基本的な性格はラックから引き継いでいるので、普人やそれに準ずる相手にはデレデレであった。
「ふふふっ。くすぐったいわ」
零は影魔に舐められている方の目を閉じ、困り笑いをしながら自分に飛びかかってきた影魔を抱きしめた。
「うーん、どんな名前がいいかしらねぇ」
零は影魔をモフりながら彼の名前を思い浮かべる。
「混沌より生まれ
零の口から出てきた名前は、案の定、厨二病を感じさせるネーミング。
「ウォンウォンッ!?」
ラックは必死に左手を零に突き出して抗議する。
「あら、それは嫌なのね……」
「ウォフゥ~」
嫌がっていることがちゃんと伝わったことに安堵する影魔。零は渾身の名前を思いついたつもりだったが、拒否されてしまったので、再び別の名称を考える。
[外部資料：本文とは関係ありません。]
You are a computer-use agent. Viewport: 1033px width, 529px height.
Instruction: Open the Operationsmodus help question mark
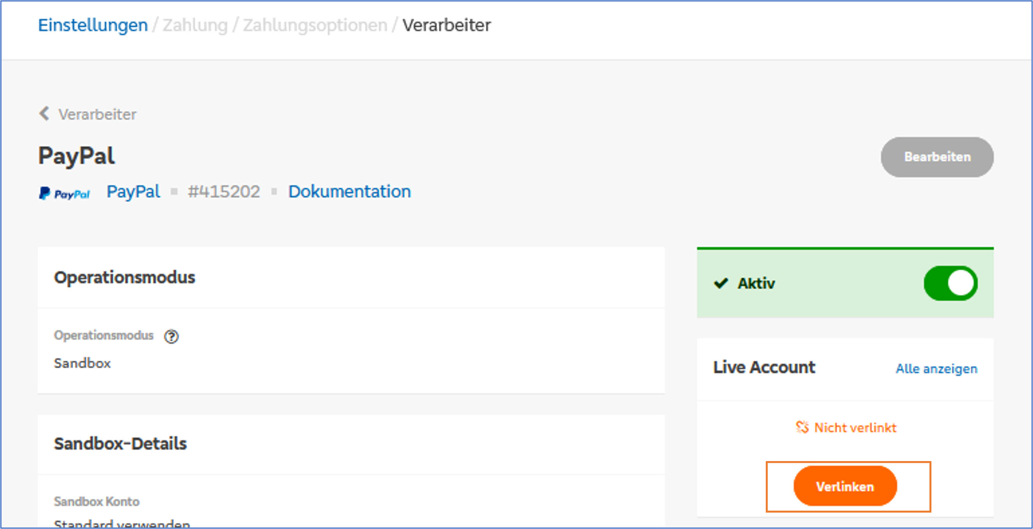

「それじゃあ、闇よりも昏き者というのはどうかしら?」
「ウォンウォンウォンッ!?」
二つ目もやはり似たようなテイストで影魔は必死に首を横に振りながらお替わりを繰り返した。
「これも嫌なのねぇ、どうしたものかしら……」
二つ目も却下された零は、悩まし気な表情をする。
「ウォンッ」
影魔は前足を使ってジェスチャーをし始めた。両方の前足を器用に狭めるような仕草をすることで零に意図を伝えようとする。
「えっと、それはもっと短くしろってことかしら?」
「ウォンッ」
影魔の言いたいことがきちんと伝わったらしく、零は正しい答えを導き出した。
「そう。もっと短くて分かりやすい名前がいいの?」
「ウォンッ」
零の質問に影魔は右前足を出して肯定する。
「なるほどねぇ。そうねぇ、それじゃあ、ケイオスとシャドウだったら、どっちがいいいかしら?ケイオスならお手、シャドウならお替わりしてもらえる?」
「ウォンッ」
影魔は厨二の気配を感じつつも、許容範囲内の名前が提示されたので悩まずに選択した。
「あなたはこっちがいいのね。分かったわ。あなたのことは今日からケイオスと呼ぶわね」
その選択とはケイオス。シャドウでは自分達皆が似たようなものだからと嫌厭したのである。
「それじゃあケイオス、早速だけど、頼みがあるのだけどいいかしら?」
「ウォンッ!!」
零が満足そうな笑みを浮かべて問いかけると、ケイオスは元気に右前足を差し出した。
今日この日、影魔のユニーク個体が生まれた。